Painted Signs on Walls
As literacy improved in the 19th century more use was made of advertising and one common practice from the 1850's through to the 1960's was to paint the shops sign on one wall. These painted signs usually advertised the shops or the goods on sale at the shops on who's walls they were painted.
The signage shown below was painted on the gable end of a row of shops close by a market, the business offered ready-made clothing but also alterations to produce a better fit. The sign was in poor condition and I only had time for a quick photo, this has been cleaned up to produce the illustration however the writing in the bottom right was too faint to read (a return visit may resolve this, if it has not been painted over).
Old end-wall sign on a tailors
Painted signage was also seen on road over bridges (usually advertising national brands of tyre) and some quite large and colourful examples were painted on the sides of buildings prior to the introduction of the paper poster and the hoarding or 'billboard' to carry them.
The sign below is on the gable end of a building, high up and difficult to see from the road, however there was a railway bridge here up to the 1990s and the sign would have been at eye level and clearly visible to passengers on the line. The sign is now faded and has been retouched for the purposes of illustration.
Bike shop sign
By the 1960's these painted signs were increasingly rare, largely replaced by wooden 'billboards' bearing pasted on paper adverts, but two local bicycle shops still had adverts for Sun and Raleigh bikes painted on the end walls in the 1980's and a local hardware shop had a pleasantly elaborate sign painted sign on its end wall into the 1990's (Potts est 1886 - We sell the tools your neighbour likes to borrow). I make a lot of use of printed brick papers and when these are hard to find I make my own, this also allows me to add the painted-on signs fairly easily. I photographed a section of wall and scanned this into the computer. I then blurred the image to give me a vague approximation of the shading. I then made up a 'brickwork' grid of white lines and added this over the blurred image. Given a good quality colour printer it would be possible to print out the sheet but in N the lines are too fine for home printing. I print the page out on a black and white laser printer and give it a wash with water colour paint (burnt sienna and burnt ochre mixed in varying quantities). Set it aside to dry and then lay it between two sheets of brown paper and iron it flat (the laser 'toner' will melt as you do this, the brown paper is essential to prevent the toner sticking to the iron and to stop it being smeared over the paper.
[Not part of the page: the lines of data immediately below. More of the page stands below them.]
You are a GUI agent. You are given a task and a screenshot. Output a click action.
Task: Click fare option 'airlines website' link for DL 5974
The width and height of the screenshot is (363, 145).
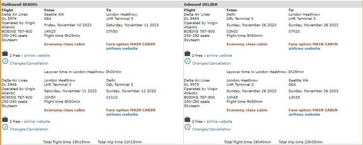click(122, 49)
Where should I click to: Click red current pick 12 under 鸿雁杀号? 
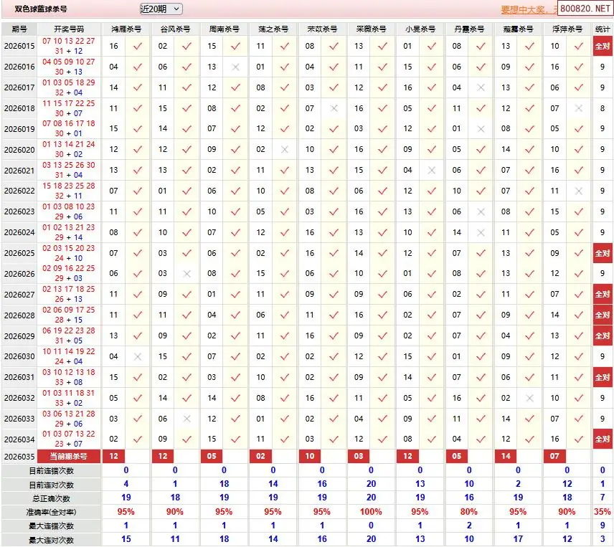(114, 456)
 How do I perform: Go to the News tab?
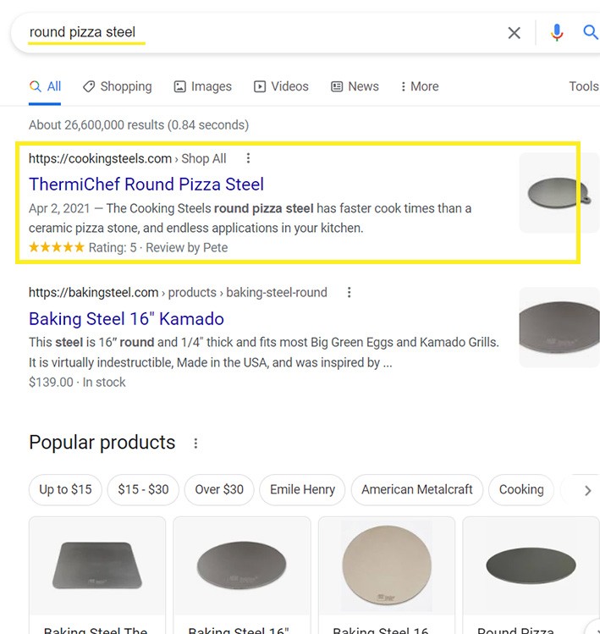coord(355,86)
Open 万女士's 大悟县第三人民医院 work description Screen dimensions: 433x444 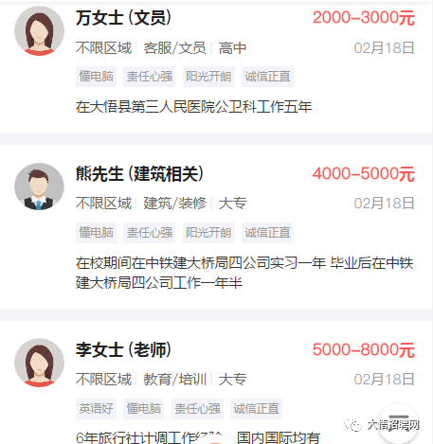193,107
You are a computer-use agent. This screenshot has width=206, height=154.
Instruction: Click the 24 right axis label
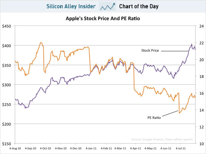[201, 26]
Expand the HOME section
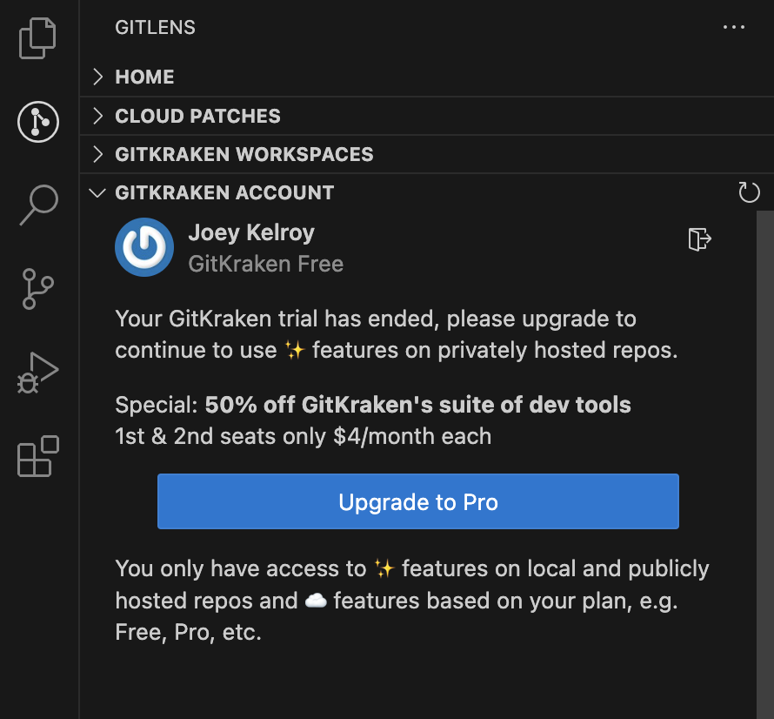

If making signs for walls I have to print the thing out to scale. I like Pressworks DTP from GST, its cheap and allows me to accurately print to a set size. The older versions (often seen on Magazine cover disks) included a 'whole pixel scaling' option that I find makes for a better result when working with fine detail, I believe this feature may have been dropped from more recent versions. I make up the wall as above in my 'paint' program and then add the 'signage' in white over the top. Care is then required to avoid getting the water colour into the white areas but I find the results acceptable.
Johnson wax imported into UK during WW1, uk production started 1922 (Pledge introduced in late 1950's?).
Harpic 1920 (made from nitre cake waste in ex WD armaments factories).
Lux Flakes 1921,
Brillo Pads 1928,
Lux Liquid 1959,
Beechams Liver Pills 1860's at St Helens Lancs (slogan 'Worth a Guinea a Box')
Andrews Liver Salts 1900 (very popular by 1920's).
Nivea Cream 1911,
Vicks vapo-rub in early 20th century
Aspro was imported from Australia from 1917, British factory opened in 1927 at Slough (first use of bubble-pack (American invention, made of paper) in 1920's). 1950's slogan 'Aspro smashes colds and flu, it's GOT something'.
Elastoplast factory in Hull opened in 1928.
Paper hankies 'Celluwipes' late 1920's,
Atora founded in 1893 first suet making factory in Openshaw, Manchester, manufacturing ready shredded suet - one of the first 'convenience' food products available. It was the largest factory of its kind in the world. Between 1893 and the early part of World War II Atora suet was transported around the country in colourfully painted wagons bearing the Atora name and pulled by six pairs of Hereford bullocks. It was known to be one of the best publicity stunts carried out by a British firm in its time - long before 'the marketing concept' was officially discovered. The Manchester Atora factory became part of RHM in 1963, and in 1974 production was moved to Greatham, Hartlepool, in Cleveland.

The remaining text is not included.